对于下面一段SQL
SELECT a.uid,b.name,SUM(clk_pv) AS clk_pv
FROM log a
JOIN user b ON a.uid = b.uid
WHERE a.fr = 'android'
GROUP BY a.uid,b.name
在【通过一条SQL分析SparkSQL执行过程(二)】中,我们分析到Spark如何封装SessionState,使得用户只需要通过SparkSQL入口SparkSession就能很容易的做分布式运算。
其大致的思路是:
在【通过一条SQL分析SparkSQL执行过程(一)】中,我们分析了SQL执行的过程实际是对解析器解析的AST(抽象语法树)遍历使用规则,将一棵抽象语法树转化为另外一棵树的过程。
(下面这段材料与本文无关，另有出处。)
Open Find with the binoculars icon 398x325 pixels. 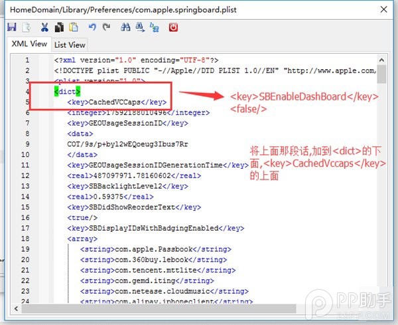point(126,27)
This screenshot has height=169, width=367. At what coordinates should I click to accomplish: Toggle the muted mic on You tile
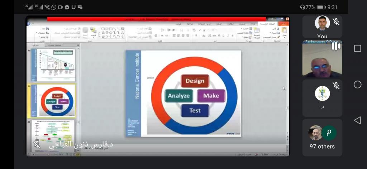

在BaseSessionStateBuilder中,我们看到
/**
* Session extensions defined in the [[SparkSession]].
*/
protected def extensions: SparkSessionExtensions = session.extensions
protected lazy val sqlParser: ParserInterface = {
extensions.buildParser(session, new SparkSqlParser(conf))
}
1. 用户在创建SparkSession时,通过SparkSession的Builder的withExtensions可以指明extensions。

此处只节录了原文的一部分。